There have been crises and significant years of economic prosperity in World Economic History. However, the world economy is growing at an average annual rate of about 3%. Population dynamics in the world and the pace of innovations are conducive to this much. This economic growth is happening almost as a necessity, regardless of the performance of individuals, companies, and even countries. A great wind of determinism had blown in the 19th century. Newtonian physics shows that the object's movements will be entirely predictable when the initial conditions are known. If so, it is possible to predict the future by looking at existing data. In the 20th century, quantum physics led to the weakening of the hand of supporters of determinism. Quantum physics showed that predicting the future in terms of bodies below a specific scale was challenging. This state of uncertainty was not caused by a lack of computational capacity or ignorance but by the nature of particles.

Aside from quantum particles, some dynamics make it challenging to predict objects on a scale that we can see with the eye.

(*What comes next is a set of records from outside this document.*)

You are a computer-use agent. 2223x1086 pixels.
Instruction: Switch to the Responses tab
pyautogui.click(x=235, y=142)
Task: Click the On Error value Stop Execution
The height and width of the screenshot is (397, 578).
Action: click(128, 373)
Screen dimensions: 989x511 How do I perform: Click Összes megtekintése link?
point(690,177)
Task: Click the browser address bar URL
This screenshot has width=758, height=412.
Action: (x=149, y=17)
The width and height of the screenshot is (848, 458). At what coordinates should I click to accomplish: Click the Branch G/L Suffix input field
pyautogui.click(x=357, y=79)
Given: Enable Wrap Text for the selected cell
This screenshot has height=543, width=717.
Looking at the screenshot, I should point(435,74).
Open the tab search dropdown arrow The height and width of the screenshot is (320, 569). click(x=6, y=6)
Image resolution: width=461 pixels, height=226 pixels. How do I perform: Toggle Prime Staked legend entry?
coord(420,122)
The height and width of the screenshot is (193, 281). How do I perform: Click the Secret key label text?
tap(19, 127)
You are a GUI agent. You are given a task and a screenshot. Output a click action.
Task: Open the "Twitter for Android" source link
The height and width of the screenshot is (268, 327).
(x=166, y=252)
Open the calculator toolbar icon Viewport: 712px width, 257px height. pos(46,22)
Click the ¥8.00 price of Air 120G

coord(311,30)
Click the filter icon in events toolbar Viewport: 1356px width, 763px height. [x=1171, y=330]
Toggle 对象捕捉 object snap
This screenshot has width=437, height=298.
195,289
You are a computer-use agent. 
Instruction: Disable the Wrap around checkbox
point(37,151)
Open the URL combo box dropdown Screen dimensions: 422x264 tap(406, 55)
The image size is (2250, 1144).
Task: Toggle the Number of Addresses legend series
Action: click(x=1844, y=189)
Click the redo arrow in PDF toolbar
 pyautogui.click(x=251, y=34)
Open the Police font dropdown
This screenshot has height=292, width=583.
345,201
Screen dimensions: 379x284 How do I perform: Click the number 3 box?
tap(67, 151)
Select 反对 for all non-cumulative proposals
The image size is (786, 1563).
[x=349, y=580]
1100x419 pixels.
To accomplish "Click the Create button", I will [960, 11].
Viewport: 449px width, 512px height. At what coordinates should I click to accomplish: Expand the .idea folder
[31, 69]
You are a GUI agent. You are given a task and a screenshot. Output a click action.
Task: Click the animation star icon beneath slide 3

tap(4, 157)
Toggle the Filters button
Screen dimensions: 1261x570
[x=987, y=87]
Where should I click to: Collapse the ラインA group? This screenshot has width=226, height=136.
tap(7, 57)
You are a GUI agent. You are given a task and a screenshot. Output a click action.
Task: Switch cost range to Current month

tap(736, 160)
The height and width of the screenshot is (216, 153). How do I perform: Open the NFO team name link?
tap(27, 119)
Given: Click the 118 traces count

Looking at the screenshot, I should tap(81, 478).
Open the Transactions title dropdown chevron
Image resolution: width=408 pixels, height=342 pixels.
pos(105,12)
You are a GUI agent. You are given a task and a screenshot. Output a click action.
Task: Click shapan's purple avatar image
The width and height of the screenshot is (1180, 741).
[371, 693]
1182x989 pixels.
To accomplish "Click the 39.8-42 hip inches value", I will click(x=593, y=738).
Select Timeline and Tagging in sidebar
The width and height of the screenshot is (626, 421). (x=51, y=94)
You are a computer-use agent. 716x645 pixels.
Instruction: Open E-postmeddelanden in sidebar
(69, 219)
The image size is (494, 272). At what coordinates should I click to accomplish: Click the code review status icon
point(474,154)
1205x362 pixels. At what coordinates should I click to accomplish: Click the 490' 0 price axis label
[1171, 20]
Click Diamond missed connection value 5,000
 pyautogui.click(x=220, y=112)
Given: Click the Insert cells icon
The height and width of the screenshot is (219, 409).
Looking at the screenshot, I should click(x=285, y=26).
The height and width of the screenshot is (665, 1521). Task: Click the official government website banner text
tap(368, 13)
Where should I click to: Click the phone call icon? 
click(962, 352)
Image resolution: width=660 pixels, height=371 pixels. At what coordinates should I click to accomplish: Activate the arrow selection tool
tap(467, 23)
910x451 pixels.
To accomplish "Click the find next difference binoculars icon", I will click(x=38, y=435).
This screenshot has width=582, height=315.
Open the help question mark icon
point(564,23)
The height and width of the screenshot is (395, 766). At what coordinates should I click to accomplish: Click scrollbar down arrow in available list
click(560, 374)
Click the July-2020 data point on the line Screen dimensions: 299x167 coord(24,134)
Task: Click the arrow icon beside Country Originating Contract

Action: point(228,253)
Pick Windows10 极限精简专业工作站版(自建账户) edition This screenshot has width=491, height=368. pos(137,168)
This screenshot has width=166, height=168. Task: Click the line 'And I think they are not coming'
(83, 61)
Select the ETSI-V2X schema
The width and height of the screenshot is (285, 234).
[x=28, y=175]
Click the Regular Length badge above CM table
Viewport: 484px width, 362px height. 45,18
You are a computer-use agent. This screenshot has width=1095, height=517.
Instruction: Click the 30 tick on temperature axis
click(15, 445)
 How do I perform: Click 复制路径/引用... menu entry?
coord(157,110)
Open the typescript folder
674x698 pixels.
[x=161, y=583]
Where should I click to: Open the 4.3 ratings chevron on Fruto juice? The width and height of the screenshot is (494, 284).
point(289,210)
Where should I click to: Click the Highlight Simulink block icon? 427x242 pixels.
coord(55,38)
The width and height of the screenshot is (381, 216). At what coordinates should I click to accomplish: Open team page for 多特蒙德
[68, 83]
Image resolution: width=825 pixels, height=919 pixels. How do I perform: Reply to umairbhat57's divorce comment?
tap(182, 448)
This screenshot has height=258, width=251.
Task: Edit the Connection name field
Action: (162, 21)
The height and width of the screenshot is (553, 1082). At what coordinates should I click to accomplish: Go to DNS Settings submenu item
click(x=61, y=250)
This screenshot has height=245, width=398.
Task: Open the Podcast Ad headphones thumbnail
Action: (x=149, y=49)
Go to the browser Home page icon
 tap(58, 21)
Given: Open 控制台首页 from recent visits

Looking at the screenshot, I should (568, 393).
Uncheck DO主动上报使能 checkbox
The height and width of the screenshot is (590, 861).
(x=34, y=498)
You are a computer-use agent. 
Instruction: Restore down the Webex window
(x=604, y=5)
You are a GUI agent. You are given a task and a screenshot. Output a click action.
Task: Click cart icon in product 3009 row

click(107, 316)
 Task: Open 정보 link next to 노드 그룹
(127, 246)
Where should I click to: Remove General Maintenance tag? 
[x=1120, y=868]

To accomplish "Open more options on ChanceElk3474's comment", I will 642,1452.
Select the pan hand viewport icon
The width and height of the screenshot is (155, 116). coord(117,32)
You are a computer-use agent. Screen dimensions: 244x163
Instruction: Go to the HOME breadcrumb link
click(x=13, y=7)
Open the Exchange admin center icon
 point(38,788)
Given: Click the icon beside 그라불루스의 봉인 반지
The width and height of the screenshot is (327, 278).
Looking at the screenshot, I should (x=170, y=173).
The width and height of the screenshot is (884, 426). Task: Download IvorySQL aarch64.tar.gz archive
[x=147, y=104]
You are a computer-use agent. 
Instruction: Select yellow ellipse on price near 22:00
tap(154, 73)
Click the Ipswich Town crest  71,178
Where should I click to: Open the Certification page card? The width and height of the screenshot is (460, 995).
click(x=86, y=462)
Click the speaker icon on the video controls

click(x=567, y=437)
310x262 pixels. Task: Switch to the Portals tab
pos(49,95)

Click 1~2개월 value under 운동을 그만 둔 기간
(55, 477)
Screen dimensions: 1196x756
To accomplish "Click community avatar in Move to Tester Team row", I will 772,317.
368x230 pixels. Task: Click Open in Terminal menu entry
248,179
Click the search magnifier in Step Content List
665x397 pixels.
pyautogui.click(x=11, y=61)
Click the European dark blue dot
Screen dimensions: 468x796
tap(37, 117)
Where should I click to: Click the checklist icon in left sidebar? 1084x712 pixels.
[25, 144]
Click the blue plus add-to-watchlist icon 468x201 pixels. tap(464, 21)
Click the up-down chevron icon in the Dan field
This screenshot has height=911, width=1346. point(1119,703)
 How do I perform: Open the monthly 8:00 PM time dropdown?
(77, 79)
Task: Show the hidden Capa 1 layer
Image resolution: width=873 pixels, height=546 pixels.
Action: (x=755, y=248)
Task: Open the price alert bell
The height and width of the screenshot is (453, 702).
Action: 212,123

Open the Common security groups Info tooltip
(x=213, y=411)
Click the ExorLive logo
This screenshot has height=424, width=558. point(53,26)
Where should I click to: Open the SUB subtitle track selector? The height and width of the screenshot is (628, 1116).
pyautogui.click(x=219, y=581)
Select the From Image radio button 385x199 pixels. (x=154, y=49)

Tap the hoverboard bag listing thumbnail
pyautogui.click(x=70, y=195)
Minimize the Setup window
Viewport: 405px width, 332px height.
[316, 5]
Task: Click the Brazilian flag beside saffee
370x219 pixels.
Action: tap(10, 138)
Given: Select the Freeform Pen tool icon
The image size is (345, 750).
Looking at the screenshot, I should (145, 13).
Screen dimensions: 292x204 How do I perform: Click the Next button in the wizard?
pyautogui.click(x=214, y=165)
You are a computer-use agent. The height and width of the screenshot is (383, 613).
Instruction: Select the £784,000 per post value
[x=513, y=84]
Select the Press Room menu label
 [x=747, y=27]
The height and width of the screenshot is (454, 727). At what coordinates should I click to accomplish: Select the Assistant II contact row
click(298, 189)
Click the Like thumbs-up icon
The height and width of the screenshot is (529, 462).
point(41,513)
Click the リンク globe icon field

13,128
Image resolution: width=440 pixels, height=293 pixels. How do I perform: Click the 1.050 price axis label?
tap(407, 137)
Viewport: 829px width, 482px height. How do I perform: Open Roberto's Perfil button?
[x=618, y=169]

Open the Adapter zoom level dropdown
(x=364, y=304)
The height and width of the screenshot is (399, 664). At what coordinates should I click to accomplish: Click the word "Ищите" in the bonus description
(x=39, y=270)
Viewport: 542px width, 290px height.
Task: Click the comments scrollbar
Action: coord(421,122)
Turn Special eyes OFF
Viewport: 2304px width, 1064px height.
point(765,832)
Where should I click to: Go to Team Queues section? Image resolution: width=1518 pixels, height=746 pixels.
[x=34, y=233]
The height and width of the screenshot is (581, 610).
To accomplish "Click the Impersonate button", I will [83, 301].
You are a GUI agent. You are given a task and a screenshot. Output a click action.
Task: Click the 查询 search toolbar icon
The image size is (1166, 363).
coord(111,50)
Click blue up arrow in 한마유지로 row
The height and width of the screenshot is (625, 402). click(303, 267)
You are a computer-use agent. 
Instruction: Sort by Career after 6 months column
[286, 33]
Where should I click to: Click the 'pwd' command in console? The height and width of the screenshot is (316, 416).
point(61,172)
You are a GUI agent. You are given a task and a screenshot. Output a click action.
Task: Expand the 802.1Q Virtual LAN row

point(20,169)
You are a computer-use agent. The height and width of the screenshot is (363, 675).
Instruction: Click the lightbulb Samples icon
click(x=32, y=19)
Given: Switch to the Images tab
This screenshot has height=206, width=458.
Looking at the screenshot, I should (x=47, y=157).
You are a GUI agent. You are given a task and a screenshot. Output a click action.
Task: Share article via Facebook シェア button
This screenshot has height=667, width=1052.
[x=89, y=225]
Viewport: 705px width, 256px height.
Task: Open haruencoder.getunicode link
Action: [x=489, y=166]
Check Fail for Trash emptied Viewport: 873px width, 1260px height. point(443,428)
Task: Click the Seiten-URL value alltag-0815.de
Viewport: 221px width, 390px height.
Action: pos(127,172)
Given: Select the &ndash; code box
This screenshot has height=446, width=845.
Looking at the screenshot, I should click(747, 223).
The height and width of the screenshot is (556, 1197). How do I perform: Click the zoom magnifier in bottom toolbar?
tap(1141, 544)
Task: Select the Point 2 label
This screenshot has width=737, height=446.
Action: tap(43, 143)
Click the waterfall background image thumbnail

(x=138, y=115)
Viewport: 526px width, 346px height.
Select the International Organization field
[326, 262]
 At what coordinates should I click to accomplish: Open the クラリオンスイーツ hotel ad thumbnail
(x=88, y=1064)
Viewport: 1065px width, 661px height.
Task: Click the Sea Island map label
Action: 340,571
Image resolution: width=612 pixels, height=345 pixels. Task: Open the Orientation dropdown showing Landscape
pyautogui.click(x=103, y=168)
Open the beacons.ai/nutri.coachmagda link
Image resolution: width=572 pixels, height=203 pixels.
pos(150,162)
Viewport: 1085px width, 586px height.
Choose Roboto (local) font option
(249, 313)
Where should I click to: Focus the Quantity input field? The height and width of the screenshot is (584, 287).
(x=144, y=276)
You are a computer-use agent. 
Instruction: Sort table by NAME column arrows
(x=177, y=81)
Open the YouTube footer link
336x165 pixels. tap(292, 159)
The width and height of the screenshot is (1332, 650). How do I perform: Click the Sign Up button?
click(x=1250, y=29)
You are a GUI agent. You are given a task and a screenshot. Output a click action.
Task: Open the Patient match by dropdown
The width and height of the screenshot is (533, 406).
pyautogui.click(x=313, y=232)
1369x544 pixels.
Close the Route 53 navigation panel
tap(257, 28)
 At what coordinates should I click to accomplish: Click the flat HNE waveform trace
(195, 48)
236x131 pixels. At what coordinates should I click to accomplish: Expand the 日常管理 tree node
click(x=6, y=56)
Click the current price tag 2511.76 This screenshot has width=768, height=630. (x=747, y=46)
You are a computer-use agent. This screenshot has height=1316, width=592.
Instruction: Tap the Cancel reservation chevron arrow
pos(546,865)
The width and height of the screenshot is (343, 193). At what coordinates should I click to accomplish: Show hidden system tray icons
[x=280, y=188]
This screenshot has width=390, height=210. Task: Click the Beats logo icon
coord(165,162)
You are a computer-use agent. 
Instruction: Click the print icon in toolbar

One of these dynamics is the reaction mechanisms of action. Chaotic movements can occur in markets that operate on supply and demand and operate on a relatively simple mathematical basis in this aspect. The mechanism of action and response allows complex patterns to emerge from simple mathematical components. Chaos, also known as the butterfly effect, can cause minimal random effects to trigger significant events. An example of the chaos dynamic is that the Arab Spring began when a Tunisian teenager burned himself.

What future prediction are we talking about in this surprising, chaotic world?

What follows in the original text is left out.